= Murketing =

Murketing is an advertising strategy that avoids direct sales of a product and focuses instead on vagaries such as marketing buzz, brand identity and publicity.

==Examples==
Well known examples of murketing include the launch of Red Bull, which spent millions of dollars promoting stealth events and competitions that had little to do with their actual product. Pabst Blue Ribbon similarly attempted to cultivate an apathetic image by deliberately not trying to sell or brand their product, knowing that doing so would have alienated their brand-weary potential customers.
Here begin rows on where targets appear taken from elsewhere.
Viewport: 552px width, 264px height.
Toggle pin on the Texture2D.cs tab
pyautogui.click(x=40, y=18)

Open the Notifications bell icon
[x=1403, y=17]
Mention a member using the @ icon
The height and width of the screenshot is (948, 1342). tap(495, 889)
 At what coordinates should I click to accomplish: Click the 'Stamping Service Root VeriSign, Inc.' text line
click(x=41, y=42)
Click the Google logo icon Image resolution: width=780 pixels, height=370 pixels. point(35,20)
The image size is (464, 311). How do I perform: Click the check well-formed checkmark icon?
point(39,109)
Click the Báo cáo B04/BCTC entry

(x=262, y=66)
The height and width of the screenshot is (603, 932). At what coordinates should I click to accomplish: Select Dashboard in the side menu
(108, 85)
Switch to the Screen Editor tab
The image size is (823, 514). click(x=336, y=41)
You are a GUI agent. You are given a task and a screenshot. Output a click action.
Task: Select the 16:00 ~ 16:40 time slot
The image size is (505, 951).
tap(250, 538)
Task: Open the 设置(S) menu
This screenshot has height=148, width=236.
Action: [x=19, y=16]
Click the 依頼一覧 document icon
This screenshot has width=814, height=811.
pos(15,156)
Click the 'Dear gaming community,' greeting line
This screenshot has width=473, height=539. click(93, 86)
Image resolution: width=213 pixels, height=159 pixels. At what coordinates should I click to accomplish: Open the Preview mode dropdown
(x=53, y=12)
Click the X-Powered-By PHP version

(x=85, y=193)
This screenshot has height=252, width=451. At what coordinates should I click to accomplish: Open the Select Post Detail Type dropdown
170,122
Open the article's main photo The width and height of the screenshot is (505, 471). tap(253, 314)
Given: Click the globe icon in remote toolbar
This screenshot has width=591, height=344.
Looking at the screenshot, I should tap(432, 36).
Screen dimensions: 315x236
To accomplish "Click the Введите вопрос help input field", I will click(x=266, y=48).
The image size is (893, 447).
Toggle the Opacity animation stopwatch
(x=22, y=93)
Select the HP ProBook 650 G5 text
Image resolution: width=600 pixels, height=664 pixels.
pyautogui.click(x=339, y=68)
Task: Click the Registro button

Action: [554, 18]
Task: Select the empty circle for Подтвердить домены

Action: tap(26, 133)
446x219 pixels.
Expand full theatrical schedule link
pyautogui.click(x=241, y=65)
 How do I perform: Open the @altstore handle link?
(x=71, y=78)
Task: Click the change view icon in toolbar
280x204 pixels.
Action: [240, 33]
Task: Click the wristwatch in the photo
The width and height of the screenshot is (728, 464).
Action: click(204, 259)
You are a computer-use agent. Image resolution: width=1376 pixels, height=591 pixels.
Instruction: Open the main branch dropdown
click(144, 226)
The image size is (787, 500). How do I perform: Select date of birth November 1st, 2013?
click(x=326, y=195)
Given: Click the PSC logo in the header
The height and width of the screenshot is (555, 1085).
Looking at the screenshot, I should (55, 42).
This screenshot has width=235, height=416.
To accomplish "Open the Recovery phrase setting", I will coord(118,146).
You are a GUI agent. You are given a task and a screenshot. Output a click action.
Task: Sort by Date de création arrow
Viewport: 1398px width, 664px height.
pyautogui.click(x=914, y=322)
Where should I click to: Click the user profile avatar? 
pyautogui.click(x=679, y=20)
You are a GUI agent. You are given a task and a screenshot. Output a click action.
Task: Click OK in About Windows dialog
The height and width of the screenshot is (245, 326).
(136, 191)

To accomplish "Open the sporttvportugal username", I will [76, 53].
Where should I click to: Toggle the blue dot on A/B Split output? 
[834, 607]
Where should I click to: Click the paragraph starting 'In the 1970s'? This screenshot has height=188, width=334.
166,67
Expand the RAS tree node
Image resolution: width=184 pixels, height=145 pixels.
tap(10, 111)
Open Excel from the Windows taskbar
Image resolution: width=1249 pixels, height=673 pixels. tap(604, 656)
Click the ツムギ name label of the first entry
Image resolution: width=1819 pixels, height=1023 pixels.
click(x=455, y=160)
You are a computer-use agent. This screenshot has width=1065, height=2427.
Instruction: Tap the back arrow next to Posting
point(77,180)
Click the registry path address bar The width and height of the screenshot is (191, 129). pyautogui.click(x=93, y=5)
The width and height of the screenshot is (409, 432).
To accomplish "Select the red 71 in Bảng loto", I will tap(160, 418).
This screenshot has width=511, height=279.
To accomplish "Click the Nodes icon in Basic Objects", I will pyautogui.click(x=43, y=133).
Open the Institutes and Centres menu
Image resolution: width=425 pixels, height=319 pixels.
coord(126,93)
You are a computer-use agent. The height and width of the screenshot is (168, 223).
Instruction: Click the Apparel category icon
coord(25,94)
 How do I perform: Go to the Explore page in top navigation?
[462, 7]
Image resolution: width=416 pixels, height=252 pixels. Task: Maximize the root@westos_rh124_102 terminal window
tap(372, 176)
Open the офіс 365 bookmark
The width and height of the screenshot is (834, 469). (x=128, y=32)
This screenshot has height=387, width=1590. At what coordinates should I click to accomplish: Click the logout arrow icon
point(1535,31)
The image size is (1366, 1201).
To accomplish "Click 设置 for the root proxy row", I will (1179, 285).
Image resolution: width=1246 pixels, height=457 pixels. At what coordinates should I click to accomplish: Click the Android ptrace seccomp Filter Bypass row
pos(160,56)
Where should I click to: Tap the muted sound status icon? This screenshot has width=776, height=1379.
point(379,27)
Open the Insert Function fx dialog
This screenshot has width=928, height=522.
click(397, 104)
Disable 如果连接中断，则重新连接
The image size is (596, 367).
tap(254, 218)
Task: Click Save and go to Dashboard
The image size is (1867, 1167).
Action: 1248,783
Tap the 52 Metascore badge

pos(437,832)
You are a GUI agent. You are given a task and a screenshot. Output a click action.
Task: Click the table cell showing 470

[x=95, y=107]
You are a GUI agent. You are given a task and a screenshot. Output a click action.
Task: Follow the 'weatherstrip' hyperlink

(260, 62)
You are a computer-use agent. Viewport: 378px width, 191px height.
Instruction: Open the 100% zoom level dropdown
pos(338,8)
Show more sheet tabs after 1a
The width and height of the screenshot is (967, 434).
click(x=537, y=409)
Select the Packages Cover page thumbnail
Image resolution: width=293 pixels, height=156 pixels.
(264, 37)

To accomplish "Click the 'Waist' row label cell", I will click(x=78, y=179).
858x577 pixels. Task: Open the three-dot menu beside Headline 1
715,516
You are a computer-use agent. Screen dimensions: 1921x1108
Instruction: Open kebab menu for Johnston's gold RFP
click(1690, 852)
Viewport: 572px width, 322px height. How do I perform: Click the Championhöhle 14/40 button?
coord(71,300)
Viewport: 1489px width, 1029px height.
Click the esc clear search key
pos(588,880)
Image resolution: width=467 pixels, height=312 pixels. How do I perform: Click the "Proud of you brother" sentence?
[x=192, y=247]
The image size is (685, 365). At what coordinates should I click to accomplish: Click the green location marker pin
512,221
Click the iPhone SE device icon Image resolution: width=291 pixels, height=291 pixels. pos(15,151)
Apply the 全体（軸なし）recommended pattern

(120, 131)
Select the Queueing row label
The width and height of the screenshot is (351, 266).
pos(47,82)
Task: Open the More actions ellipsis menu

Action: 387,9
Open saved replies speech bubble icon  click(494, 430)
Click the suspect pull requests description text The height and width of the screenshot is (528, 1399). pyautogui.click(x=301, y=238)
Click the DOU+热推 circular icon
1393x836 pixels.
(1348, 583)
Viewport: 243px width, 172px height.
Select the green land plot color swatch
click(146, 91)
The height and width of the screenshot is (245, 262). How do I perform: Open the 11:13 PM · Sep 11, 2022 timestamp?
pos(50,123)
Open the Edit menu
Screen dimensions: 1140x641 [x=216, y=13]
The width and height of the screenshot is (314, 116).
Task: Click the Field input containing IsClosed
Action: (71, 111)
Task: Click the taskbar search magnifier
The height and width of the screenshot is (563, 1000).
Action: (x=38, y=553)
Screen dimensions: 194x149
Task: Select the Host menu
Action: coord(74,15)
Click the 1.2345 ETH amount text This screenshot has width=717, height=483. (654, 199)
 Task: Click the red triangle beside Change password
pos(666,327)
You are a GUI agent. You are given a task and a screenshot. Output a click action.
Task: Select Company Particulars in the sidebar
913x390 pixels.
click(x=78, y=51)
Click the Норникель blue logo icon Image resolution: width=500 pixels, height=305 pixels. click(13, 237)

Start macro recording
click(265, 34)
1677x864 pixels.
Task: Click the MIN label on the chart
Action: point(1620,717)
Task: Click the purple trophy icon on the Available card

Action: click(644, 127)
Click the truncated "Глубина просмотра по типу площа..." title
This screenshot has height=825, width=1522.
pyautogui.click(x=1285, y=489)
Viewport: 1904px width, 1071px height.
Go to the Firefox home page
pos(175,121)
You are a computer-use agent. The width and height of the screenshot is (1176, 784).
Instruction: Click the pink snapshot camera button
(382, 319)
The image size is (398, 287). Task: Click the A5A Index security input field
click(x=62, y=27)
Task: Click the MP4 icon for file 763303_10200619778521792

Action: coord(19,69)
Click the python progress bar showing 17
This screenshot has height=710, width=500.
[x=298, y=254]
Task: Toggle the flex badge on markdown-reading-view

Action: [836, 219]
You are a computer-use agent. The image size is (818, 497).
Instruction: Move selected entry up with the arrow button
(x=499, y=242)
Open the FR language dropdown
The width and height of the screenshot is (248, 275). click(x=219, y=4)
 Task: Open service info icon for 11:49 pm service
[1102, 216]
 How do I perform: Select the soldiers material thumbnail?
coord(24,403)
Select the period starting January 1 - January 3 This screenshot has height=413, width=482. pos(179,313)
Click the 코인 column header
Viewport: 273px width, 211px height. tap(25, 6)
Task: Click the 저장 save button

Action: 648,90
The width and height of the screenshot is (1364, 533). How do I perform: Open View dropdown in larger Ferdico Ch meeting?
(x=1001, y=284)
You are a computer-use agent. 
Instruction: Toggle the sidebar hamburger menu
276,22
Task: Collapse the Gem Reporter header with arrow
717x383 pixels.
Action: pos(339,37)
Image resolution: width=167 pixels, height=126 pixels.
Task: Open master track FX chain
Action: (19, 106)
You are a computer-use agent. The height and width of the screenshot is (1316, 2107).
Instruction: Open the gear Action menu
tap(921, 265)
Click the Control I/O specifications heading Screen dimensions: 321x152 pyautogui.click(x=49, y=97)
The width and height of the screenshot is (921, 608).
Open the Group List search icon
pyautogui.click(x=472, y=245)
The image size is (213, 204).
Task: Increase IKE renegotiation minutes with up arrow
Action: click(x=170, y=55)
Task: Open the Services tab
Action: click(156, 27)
The use of viral videos, often unattributed or only indirectly attributed to a brand or company, is also considered a "murketing" technique.

==Usage and etymology==
The word murketing, a portmanteau of "murky" and "marketing," was coined by author Rob Walker. He also often named it murketing as "The Marketing of No Marketing." Murketing first appeared in the work, Walker's 2008 book Buying In: The Secret Dialogue Between What We Buy and Who We Are. He claims to have come up with the word while on assignment for Outside Magazine in Cuba in order to describe the "murky marketing" displayed by Red Bull’s sponsorship of a kyteboarding contest. The word is now used in marketing and advertising circles as well as with media critics who use the term to point out deceptive marketing tactics. Traditionally, a company that spots a sudden market opportunity responds by gearing ads toward the new customers.